(Records in a dataset)
"""
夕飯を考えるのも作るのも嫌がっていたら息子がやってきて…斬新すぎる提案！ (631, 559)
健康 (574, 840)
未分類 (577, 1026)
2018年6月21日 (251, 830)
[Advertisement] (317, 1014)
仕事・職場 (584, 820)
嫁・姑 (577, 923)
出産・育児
"""
CHALLENGE
Rewrite all of the rows above, replacing "Advertisement" with "Sponsored" and leaving everything else unchanged.

SOLVED EXERCISE
夕飯を考えるのも作るのも嫌がっていたら息子がやってきて…斬新すぎる提案！ (631, 559)
健康 (574, 840)
未分類 (577, 1026)
2018年6月21日 (251, 830)
[Sponsored] (317, 1014)
仕事・職場 (584, 820)
嫁・姑 (577, 923)
出産・育児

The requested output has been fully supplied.